::: Page text :::

Friday, January 22, 2016

Kindred Best Practice: Executive Enrichment at Employee Expense


Thought you might be interested in Kindred's recent presentation at the J.P. Morgan Healthcare Conference.  Kindred President Ben Breier began with an overview of the company.  In that segment he said, "We now have over 100,000 teammates across the country, most of those are front line caregivers."  He said these caregivers and Kindred's culture focuses on caring for patients, providers, referral sources and family

Kindred's capital structure is strong with over $300 million in operating cash flow and $150 million in free cash flow.  You might think this is great news for employees, many of whom have gone years without raises.

Nope.  It's hard to believe Kindred's executives could take more from employees than Gentiva's mendacious lot.   Kindred's Chief Peephole Officer promised a robust choice of health insurance plans to legacy Gentiva employees.  He failed to mention not one plan had a physician co-pay benefit.  There was no coaching from Kindred leaders on how employees should plan to keep seeing any specialty physicians.

I'll venture most Legacy Gentiva employees have no idea what is happening with their 401(k) other than it shifted from Milliman to T. Rowe Price.  Apparently Kindred's harmonizing of benefits involves treating the information as if it belongs in Fort Knox.  Kindred does not talk about reductions in health insurance or retirement benefits for acquired Gentiva employees.  Workers have to stumble over it when they try to get healthcare or struggle to set aside money for retirement.

::: Records provided :::

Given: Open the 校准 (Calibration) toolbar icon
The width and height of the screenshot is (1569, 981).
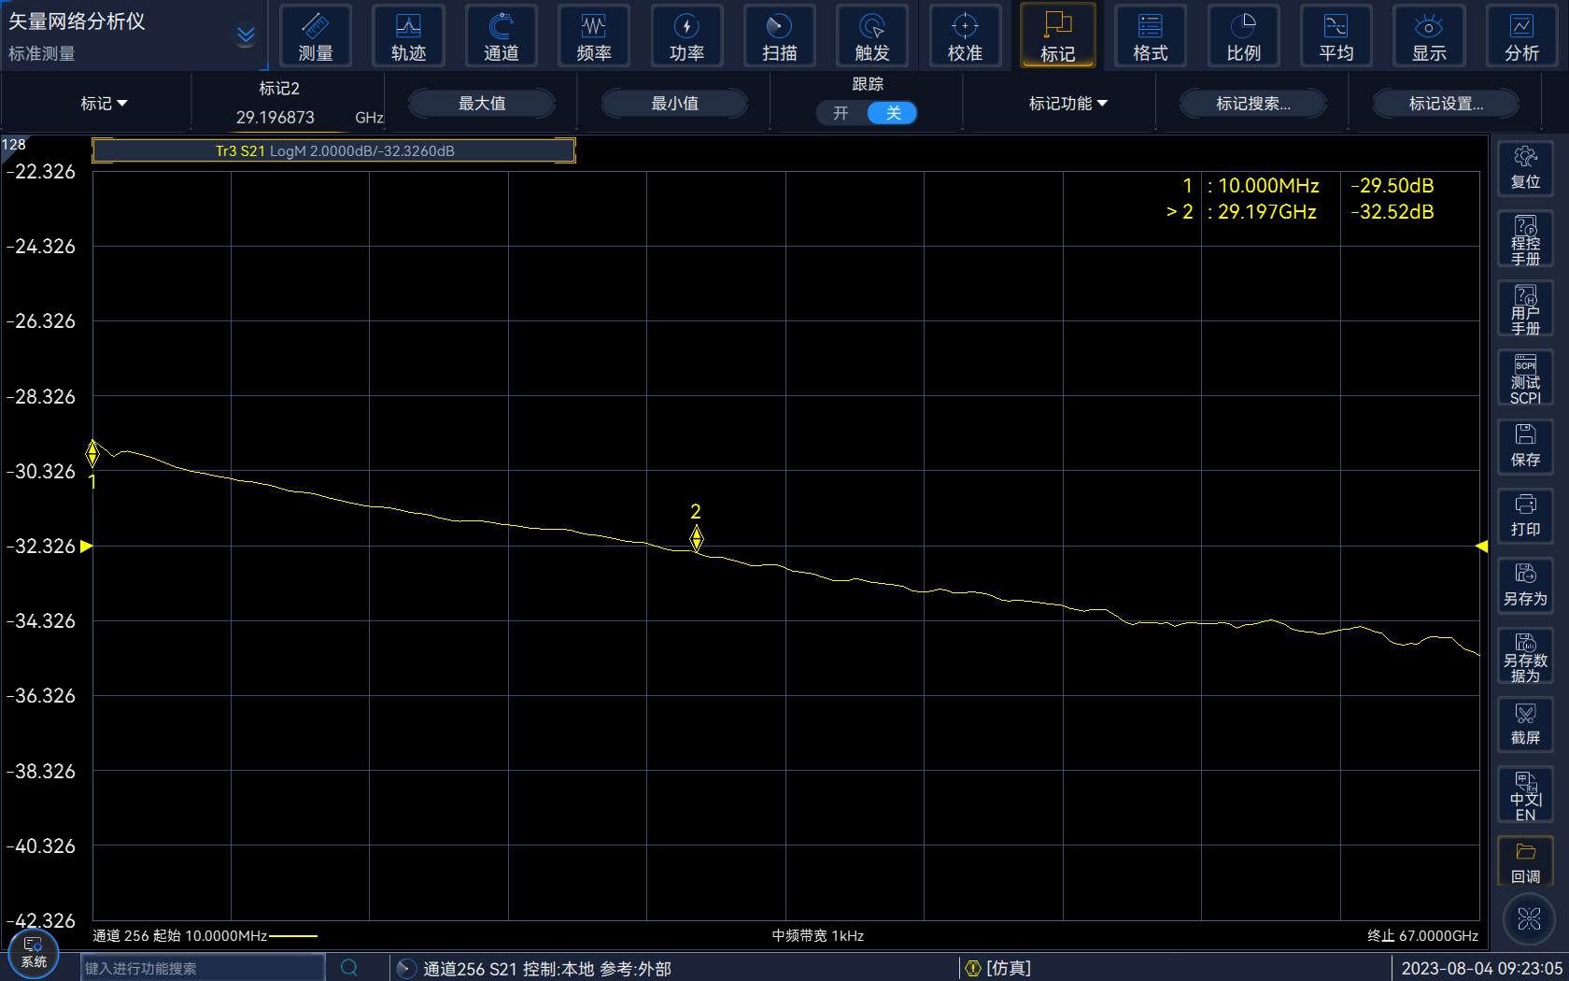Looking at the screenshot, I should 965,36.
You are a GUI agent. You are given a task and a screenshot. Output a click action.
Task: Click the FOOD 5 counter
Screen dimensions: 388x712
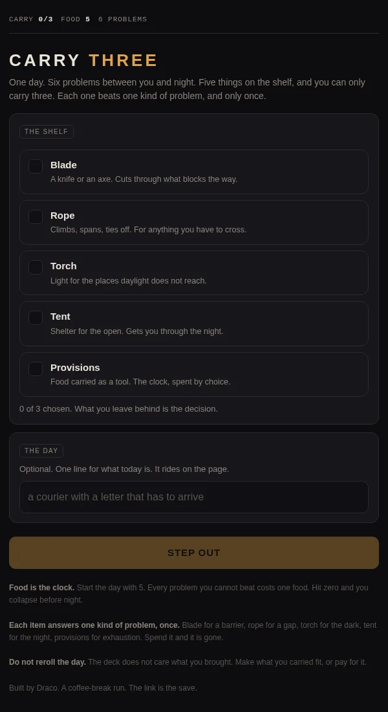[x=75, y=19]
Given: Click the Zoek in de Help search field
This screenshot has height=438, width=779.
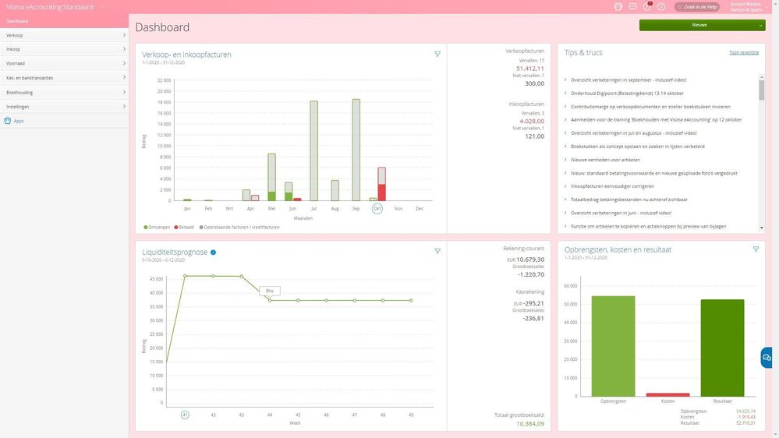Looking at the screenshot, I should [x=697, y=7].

:::
::: Records provided :::

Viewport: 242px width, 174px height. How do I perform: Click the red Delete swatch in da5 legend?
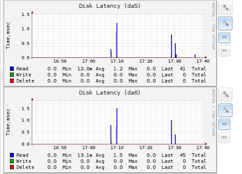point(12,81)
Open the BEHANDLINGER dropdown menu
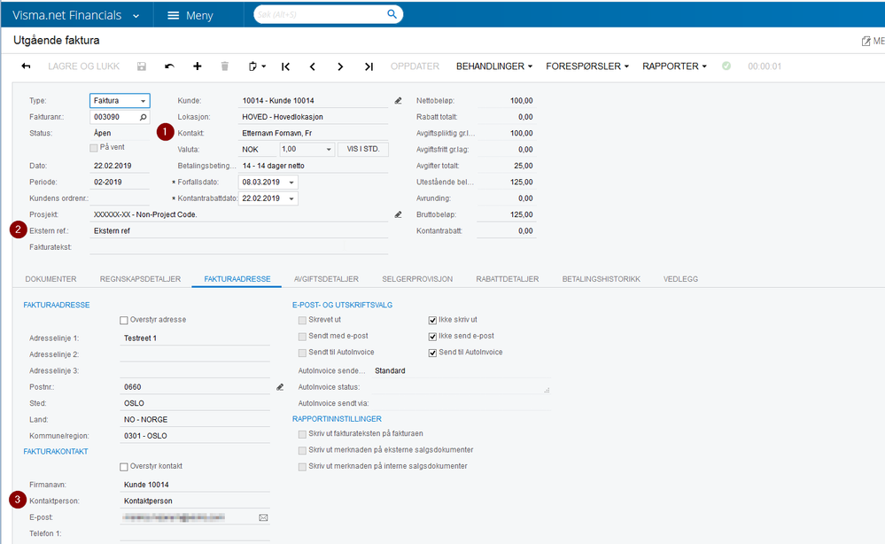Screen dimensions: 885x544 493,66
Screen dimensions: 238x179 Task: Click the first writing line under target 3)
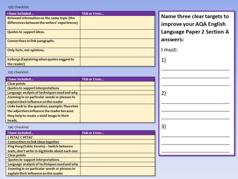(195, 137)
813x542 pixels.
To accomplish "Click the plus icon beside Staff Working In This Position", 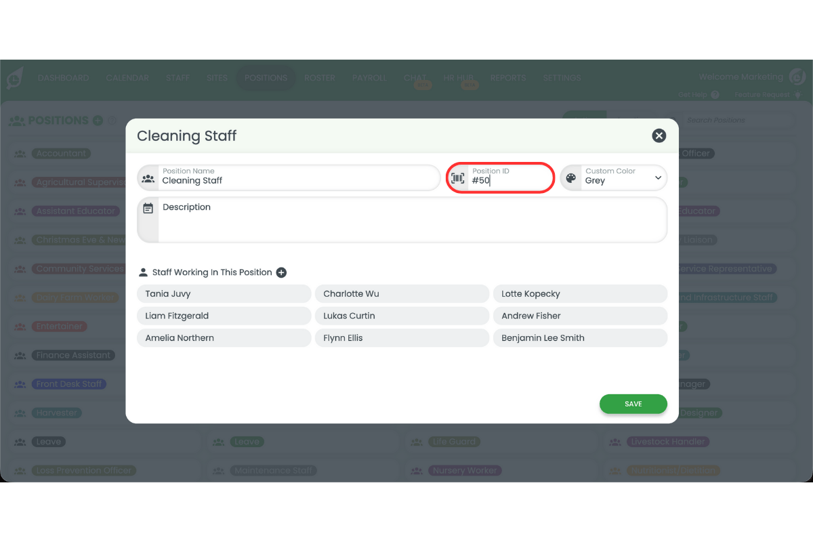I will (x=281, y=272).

:::

What the exercise asks: Continue the blog post about Kindred's executive pay and employee benefits, starting after its last sentence.

Answer to the problem:
Contrast Kindred's practice of not being up front with benefit changes and why they are needed with this:

"We admire the hard work and dedication you have put into making Gentiva an outstanding organization and want to share our mutual best practices as we become an even stronger organization."

Kindred's benefit cuts and corresponding silence don't fit with admiration.  It feels like dishonesty with a dash of condescension.

The presentation listed a Q&A session, often held in a different room at the event site.  The replay lacked this often critical and informative piece.  So we don't know if any analysts asked about the Justice Department settlement.  I'm sure none of them asked how Kindred takes care of its people.

Kindred pursues the lowest bar in its treatment of legacy Gentiva employees.  We endured the unjust enrichment of Gentiva's senior leaders as former CEO Tony Strange praised "employees for creating the company's value."  Kindred's crop of C-Suiters wants to ride us harder.

Kindred senior leaders behave much like the sorry Gentiva lot.  Breier failed to mention how employees should respond to questions about Kindred's recent $125 million settlement with the Justice Department for improper therapy billing through its RehabCare division. 

When Kindred bought out Gentiva proforma revenues for the combined company stood at $7.2 billion.  That's now down to $7.1 billion (estimated for 2015).  Actual 2015 revenue ended up $7.05 billion.  It brings back Gentiva's revenue destructing integration of Harden.

Big bonuses for under-performing: It's a mutual best practice for leaders no longer admired.

Anonymous (from Gendred)

1 comment:

  1. Just keeps on getting worse. Greed will get you everytime.